Installing Docker on Linux/Unix

Most Linux and Unix-like operating systems have Docker available as installable community or enterprise editions package. On Debian, Ubuntu, and related distributions you can install Docker using:

$ sudo apt update
$ sudo apt install docker.io

For RHEL, CentOS, Fedora, and related distributions the Docker package can be installed using:

$ sudo yum install docker

Docker relies on containerd and runc lower level runtimes. Additional kernel capabilities and cgroup mounts need to enabled as well during installation so Docker can function properly and isolation works correctly.

Running and Stopping Docker Containers

The docker container lifecycle commands allow running, starting, stopping, and deleting containers.

Some common examples include:

# Run container detached 
$ docker run -d nginx

# Start/Restart stopped container
$ docker start nginx 

# Stop running container 
$ docker stop nginx

# Remove container when stopped
$ docker rm nginx

Docker uses UnionFS stacking of image layers and copy-on-write to efficiently create containers from images. System resources like cpu, memory, and storage can be limited on a per-container basis using the Docker run command.

Container Networking and Storage

Docker provides multiple network drivers to connect containers in user-defined bridges, overlays, MACVLANs etc. Firewalld, iptables rules can secure inter-container and outside connectivity. Persistent container storage can mapped to host directories or external storage volumes.

Some examples of container networking and storage in Docker include:

# Bridged container connectivity
$ docker network create -d bridge mybridge 

# Overlay for container clustering 
$ docker network create -d overlay myoverlay

# Host directory mount
$ docker run -v /data:/var/lib/data nginx  

# External volume mount
$ docker run -v mydata:/var/lib/data nginx

Pushing and Pulling Images from Registries

Docker containers are instantiated from read-only template images that package the application binaries, libraries, dependencies and other filesystem contents. These portable images can be stored and distributed using registry servers like Docker Hub and private Docker registries.

 
# Push image to registry 
$ docker push myregistry/myapp:1.0

# Pull image from registry
$ docker pull myregistry/myapp:1.0 

Registries allow sharing and deploying Docker images across hosts for consistent container execution. Images can be automatically rebuilt from Dockerfiles to rebuild containers with latest dependencies.

Managing Podman Containers

Podman is a daemonless container engine that provides improved security and rootless container capabilities compared to Docker. It supports OCI (Open Container Initiative) standards for compatibility with Docker.

Podman as a Daemonless Alternative to Docker

Unlike Docker, Podman does not require a background containerd daemon and VM-based infrastructure to run containers. The podman CLI communicates directly with OCI runtimes like runc and crun to manage containers.
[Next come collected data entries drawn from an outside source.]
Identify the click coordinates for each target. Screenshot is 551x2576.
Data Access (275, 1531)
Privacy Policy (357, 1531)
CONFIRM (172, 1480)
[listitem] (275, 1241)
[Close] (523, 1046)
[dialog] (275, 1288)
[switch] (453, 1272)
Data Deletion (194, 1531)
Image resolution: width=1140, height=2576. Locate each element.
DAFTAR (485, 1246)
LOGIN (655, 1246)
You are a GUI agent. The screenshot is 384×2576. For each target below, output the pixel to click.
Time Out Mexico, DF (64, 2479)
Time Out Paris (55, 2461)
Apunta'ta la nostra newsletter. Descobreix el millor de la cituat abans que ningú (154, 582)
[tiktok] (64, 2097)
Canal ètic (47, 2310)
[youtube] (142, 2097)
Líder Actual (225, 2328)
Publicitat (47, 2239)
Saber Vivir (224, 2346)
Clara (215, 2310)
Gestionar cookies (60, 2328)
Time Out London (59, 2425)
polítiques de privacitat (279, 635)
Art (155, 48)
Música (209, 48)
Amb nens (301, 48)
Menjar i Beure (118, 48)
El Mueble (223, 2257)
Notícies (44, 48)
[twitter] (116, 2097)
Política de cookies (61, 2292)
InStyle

Being daemonless allows Podman to run containers and pods more securely by giving each instance a separate PID namespace. There is also no centralized Docker socket for root access to the host OS.

Running Podman Containers with Improved Security

Podman accepts most docker run commands, but applies additional security measures:

# Run container as non-root user by default
$ podman run -dt redis 

# Restrict container capabilities  
$ podman run --cap-drop ALL redis

# Enforce SELinux, Apparmor, Seccomp policies
$ podman run --security-opt label=type:svirt_apache_t redis  

The rootless Podman mode allows non-privileged users to manage containers without requiring root access to the host.

$ podman unshare cat /proc/self/uid_map
         0       1000          1
         1     100000      65536

Sharing Containers with Docker using OCI Standards

Podman implements the OCI container runtime specification for complete Docker compatibility. This allows building and running containers from Dockerfiles and Docker images on Podman:

# Build container using Dockerfile 
$ podman build -t myimage . 

# Run Docker official image 
$ podman run redis:alpine  

# Push and pull from Docker registries
$ podman push myregistry/myimage:1.0 
$ podman pull myregistry/myimage:1.0

The same familiar container workflows and commands work interchangeably between Docker and Podman thanks to adhering to open standards.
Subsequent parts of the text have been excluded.